Thursday, August 16, 2007

Fill Up That Feed, Please

I've always found partial RSS feeds - the ones where you get a teaser of the beginning of an article, but not the full text - really annoying. I read all my feeds (blogs, news feeds, etc.) in Google Reader, and being forced to navigate elsewhere just annoys me. Most often, I scan the beginning and if it's not really captivating, that's the end of it. Maybe I'm missing some good stuff, but I decided that if the blogger or provider doesn't think it's worth putting in their feed, it's unlikely to be worth my time. It's a busy world. There are lots of other things I can be doing besides chasing down your content, folks.

At the same time, I understood the thinking behind partial feeds - get people to the main site so that they will see the ads and you can collect money.
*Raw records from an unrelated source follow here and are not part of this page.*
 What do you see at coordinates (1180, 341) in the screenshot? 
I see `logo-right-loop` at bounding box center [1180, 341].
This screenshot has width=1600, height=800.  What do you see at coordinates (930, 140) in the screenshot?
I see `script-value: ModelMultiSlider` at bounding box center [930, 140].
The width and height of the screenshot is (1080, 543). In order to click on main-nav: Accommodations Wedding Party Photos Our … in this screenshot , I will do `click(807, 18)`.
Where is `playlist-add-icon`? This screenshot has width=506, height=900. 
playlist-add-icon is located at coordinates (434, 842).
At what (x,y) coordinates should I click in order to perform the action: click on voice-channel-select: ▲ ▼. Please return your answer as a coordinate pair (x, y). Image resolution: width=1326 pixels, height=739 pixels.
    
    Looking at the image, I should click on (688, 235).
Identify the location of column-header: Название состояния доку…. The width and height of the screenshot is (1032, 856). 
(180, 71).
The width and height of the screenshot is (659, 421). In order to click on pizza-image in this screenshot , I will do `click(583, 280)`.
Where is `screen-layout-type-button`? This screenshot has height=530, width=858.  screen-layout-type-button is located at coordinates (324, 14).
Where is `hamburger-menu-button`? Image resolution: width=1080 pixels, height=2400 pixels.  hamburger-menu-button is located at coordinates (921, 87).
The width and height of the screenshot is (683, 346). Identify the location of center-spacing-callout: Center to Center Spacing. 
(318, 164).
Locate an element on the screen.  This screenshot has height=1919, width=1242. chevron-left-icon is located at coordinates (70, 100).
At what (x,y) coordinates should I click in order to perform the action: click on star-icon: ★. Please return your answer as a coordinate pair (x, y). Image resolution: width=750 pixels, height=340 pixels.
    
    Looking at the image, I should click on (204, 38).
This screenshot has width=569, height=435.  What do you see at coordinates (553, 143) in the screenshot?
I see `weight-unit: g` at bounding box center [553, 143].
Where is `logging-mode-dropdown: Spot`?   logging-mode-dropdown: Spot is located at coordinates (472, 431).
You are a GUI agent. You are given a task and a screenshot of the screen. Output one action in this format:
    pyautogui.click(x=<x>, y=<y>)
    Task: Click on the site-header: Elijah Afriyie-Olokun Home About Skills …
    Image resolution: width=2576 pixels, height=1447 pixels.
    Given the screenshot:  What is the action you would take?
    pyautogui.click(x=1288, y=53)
So this item suggesting that full feeds lead to more page views is really interesting:

However, in our experience, full text feeds actually does lead to more page views, though understanding why is a little more involved. Full text feeds makes the reading process much easier. It means it's that much more likely that someone reads the full piece and actually understands what's being said -- which makes it much, much, much more likely that they'll then forward it on to someone else, or blog about it themselves, or post it to Digg or Reddit or Slashdot or Fark or any other such thing -- and that generates more traffic and interest and page views from new readers, who we hope subscribe to the RSS feed and become regular readers as well. The whole idea is that by making it easier and easier for anyone to read and fully grasp our content, the more likely they are to spread it via word of mouth, and that tends to lead to much greater adoption than by limiting what we give to our readers and begging them to come to our site if they want to read more than a sentence or two.


Imagine that - if you give people the content in a way that suits them, they're more likely to read it, share it, and talk about it. This Web 2.0 is tricky!

1 comment:

Anonymous said...

Mea culpa - I have always led customers to the summary option for their rss feeds. Granted some of them do have their content behind a subscription veil, and they do often write their rss summary as just that, a separate summary for rss, not just the first graph, etc.

I'm utterly surprised to hear this. Do they have real statistics to show this, or is it a "we feel" kind of thing? I'll gleefully push for full text in the future if there's a decent reason and they do seem to have one.